Highlights from

EAN 2019

European Academy of Neurology

Oslo 29 June - 2 July 2019

Haematoma expansion and mortality in intracerebral haemorrhage after OAC

Results of a meta-analysis show that in patients with intracerebral haemorrhage (ICH), use of vitamin K antagonists (VKA) leads to larger haematoma volume, increased rate of secondary haematoma expansion (HE), and higher mortality compared with non-vitamin K antagonist oral anticoagulants (NOACs) or not using oral anticoagulants (non-OACs) [1].

In this systematic review and meta-analysis, a total of 19 studies with data on 16,546 ICH patients using VKA and 128,561 ICH patients using non-OACs were included; moreover, 2 studies reported data on 4,943 ICH patients using NOACs.

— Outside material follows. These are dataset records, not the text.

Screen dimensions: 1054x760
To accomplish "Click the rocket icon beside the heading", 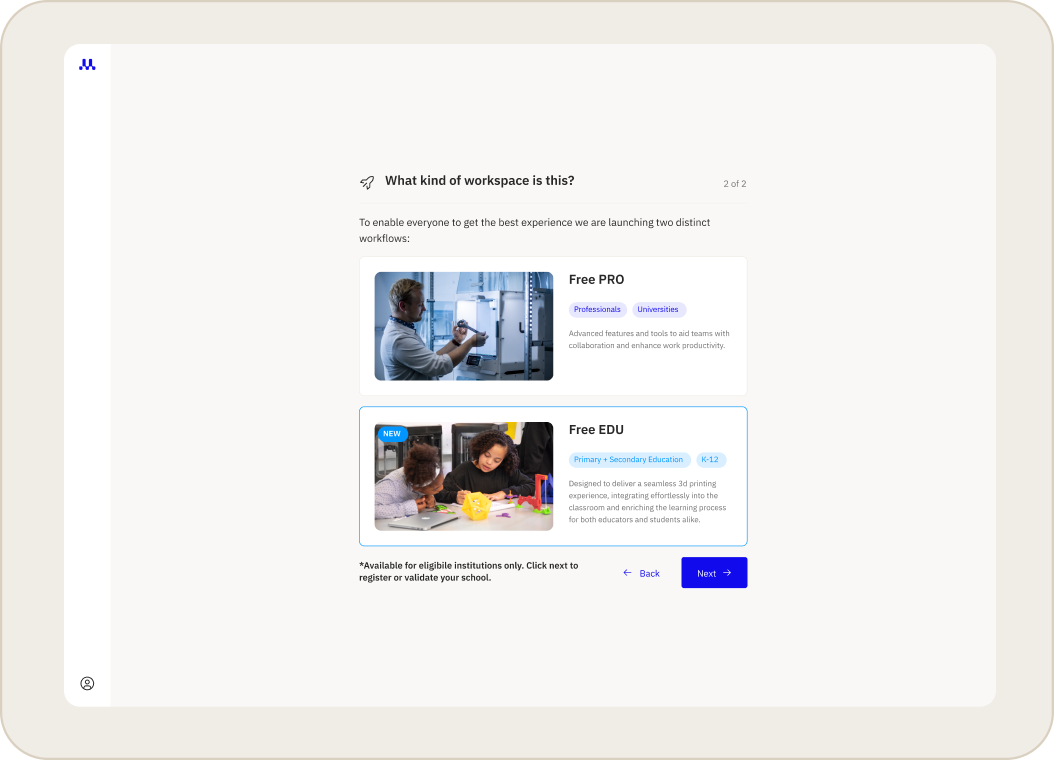I will coord(367,182).
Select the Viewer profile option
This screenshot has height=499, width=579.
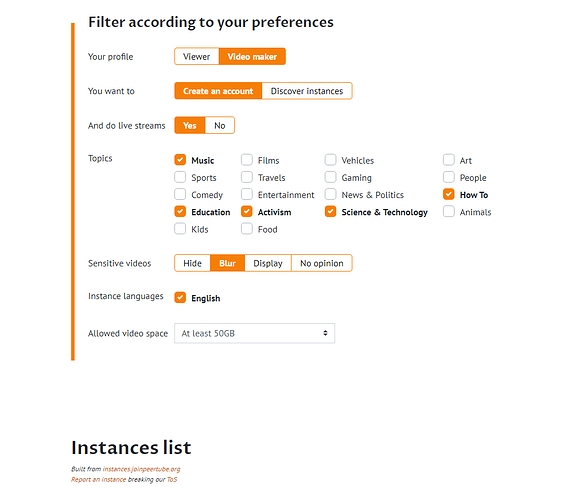[196, 57]
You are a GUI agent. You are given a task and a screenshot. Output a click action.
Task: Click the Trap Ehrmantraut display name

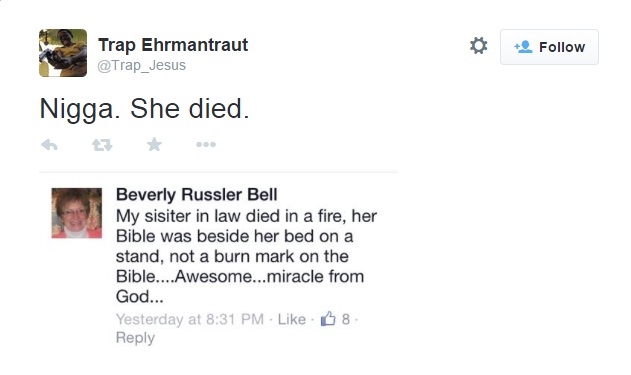click(x=173, y=45)
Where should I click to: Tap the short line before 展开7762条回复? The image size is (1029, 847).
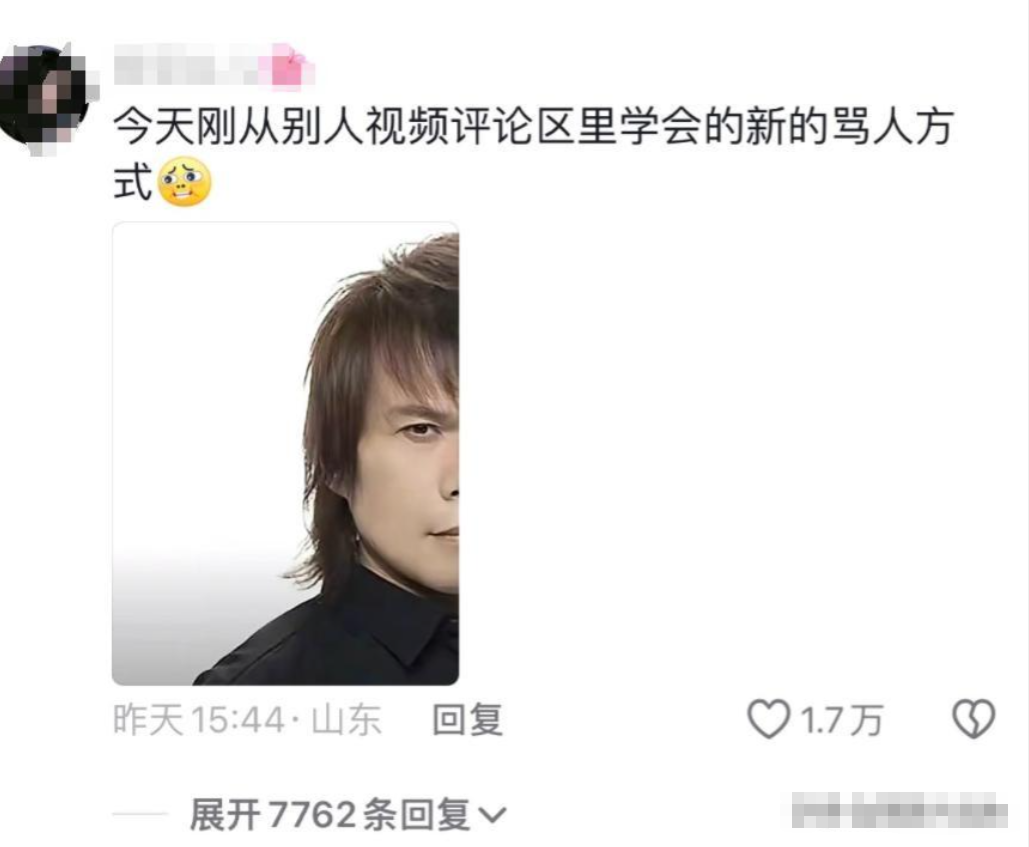[140, 814]
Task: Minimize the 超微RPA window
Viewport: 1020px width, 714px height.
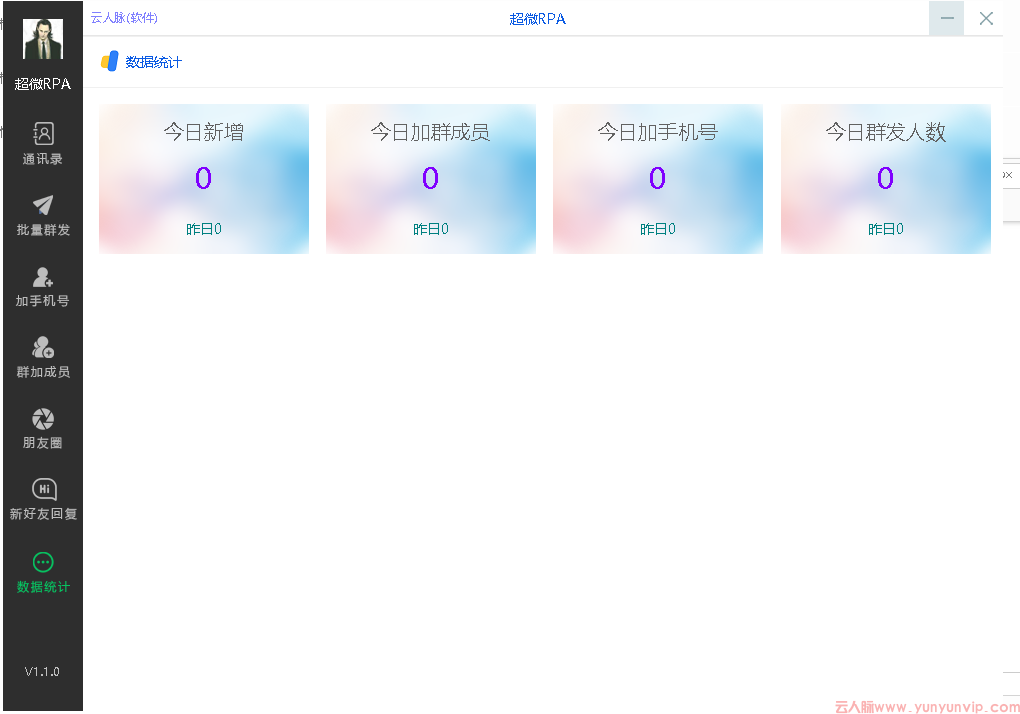Action: pos(946,18)
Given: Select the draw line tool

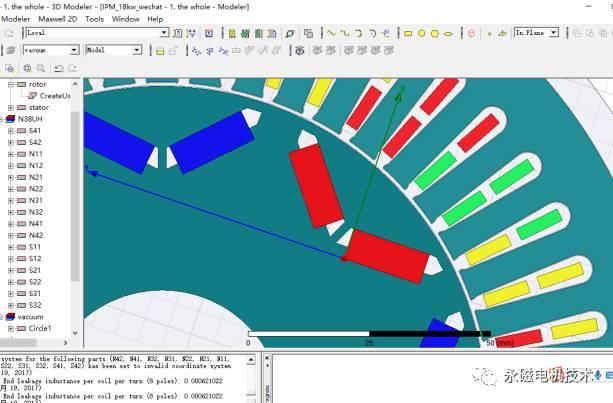Looking at the screenshot, I should click(331, 33).
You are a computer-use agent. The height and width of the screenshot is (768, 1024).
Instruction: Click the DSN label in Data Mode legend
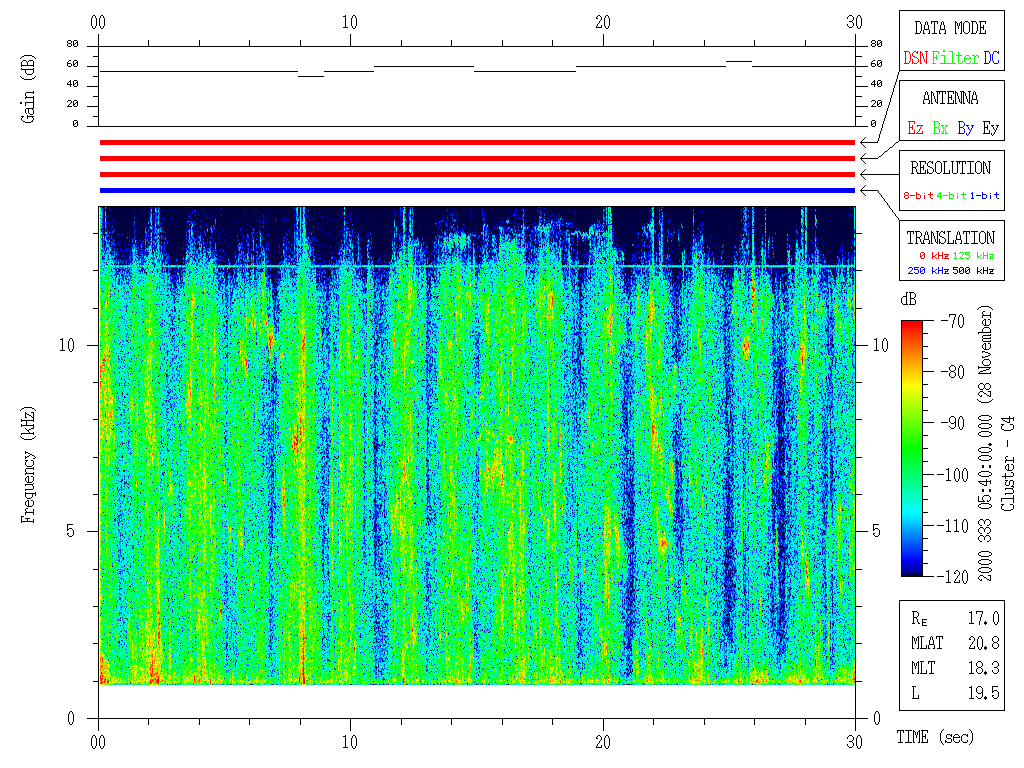[915, 59]
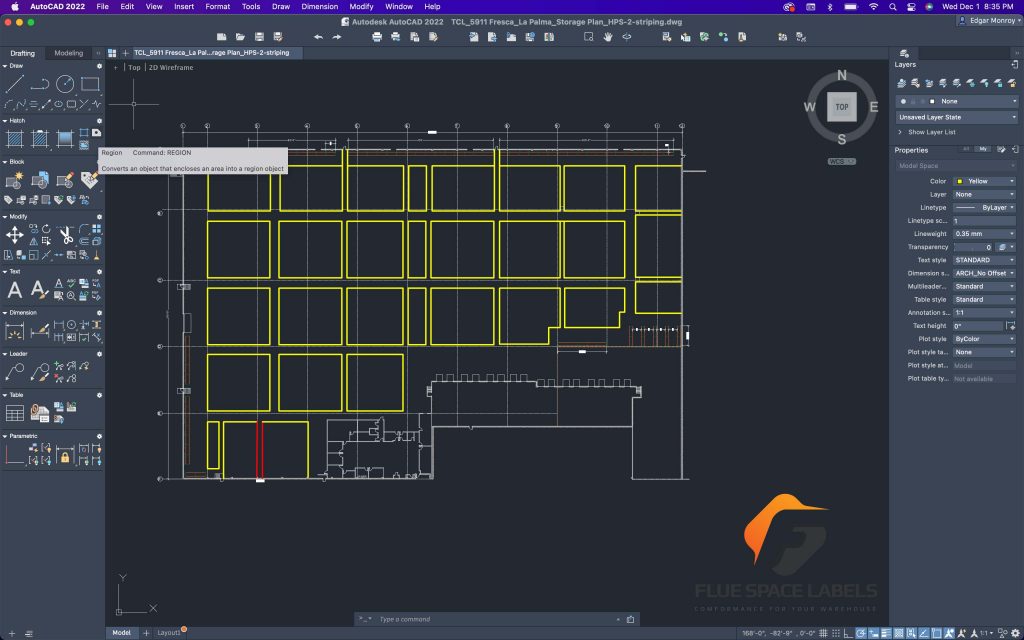This screenshot has width=1024, height=640.
Task: Switch to the Modeling workspace tab
Action: tap(69, 53)
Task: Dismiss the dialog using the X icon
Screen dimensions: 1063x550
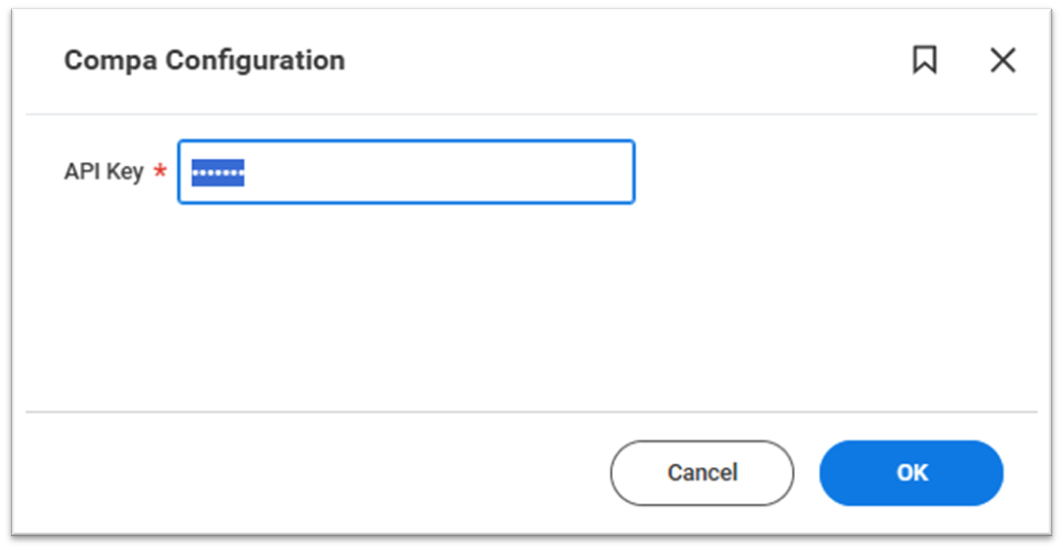Action: tap(1002, 61)
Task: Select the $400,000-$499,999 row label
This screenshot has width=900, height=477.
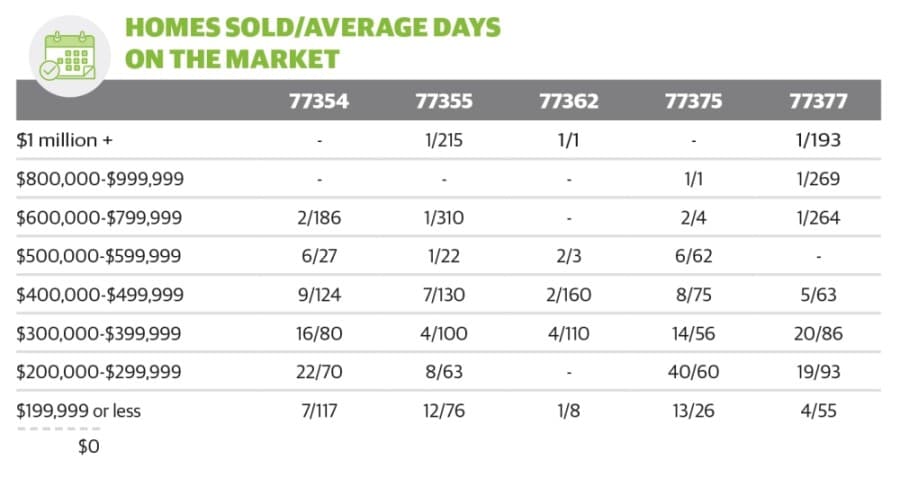Action: pyautogui.click(x=100, y=294)
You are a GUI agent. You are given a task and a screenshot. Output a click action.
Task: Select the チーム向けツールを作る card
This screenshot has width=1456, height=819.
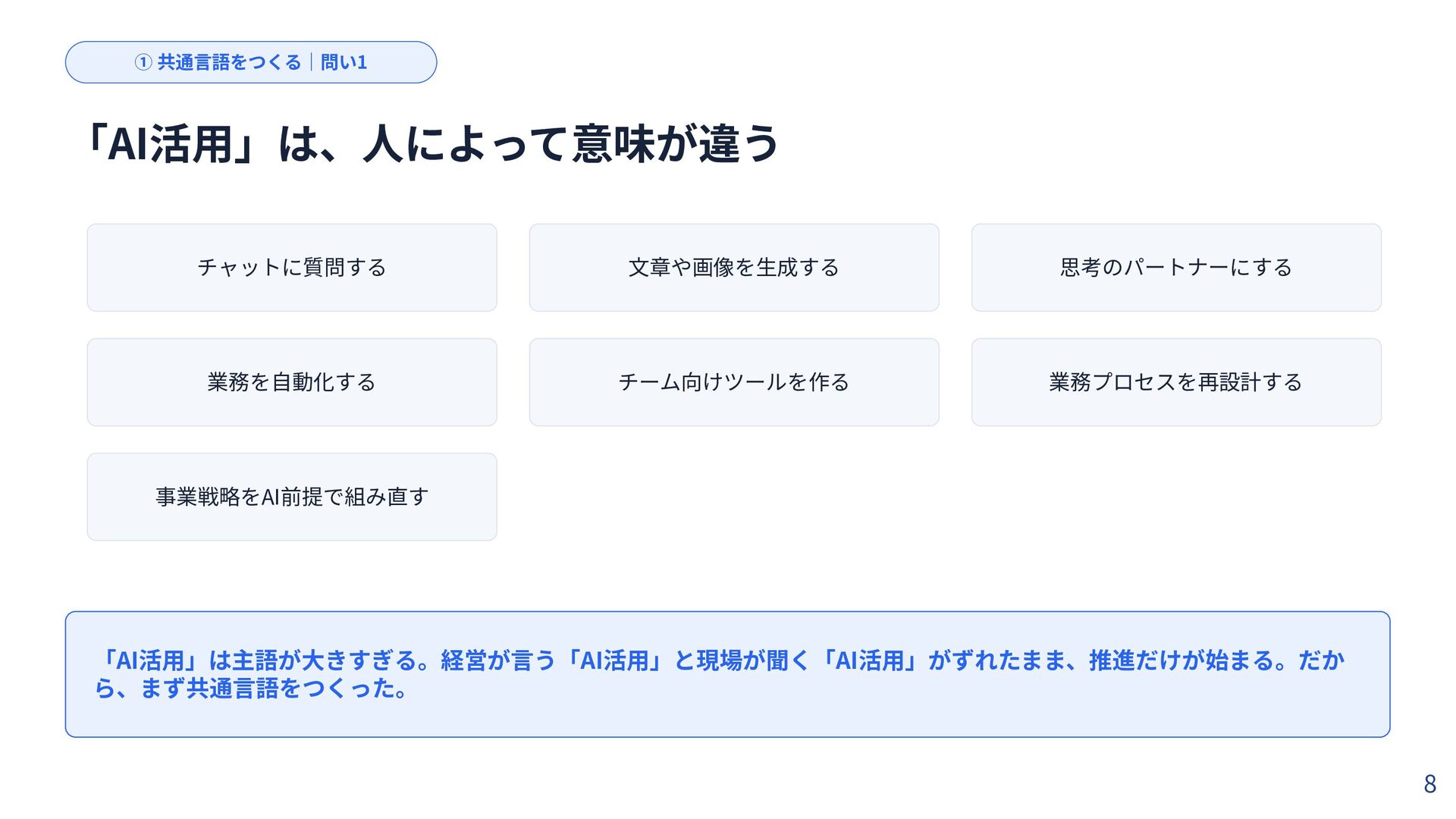pyautogui.click(x=734, y=382)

Results showed that haematoma volume was significantly larger in VKA-users (mean difference vs non-OACs-users of +9.66 mL; P<0.001) and HE occurred significantly more often in VKA-users than in non-OACs-users (OR 2.96; 95% CI 1.74-4.97; P<0.001). The risk of in-hospital mortality (OR 1.83, 95% CI 1.61-2.07; P<0.001) and 3-months mortality (OR 2.24; 95% CI 1.52-3.31; P<0.001) was also elevated in VKA-users. There was insufficient data available for the comparison between NOACs-users and non-OACs-users, to determine if NOACs have similar effects.

  1. Goeldlin M, et al. EAN 2019, O2201.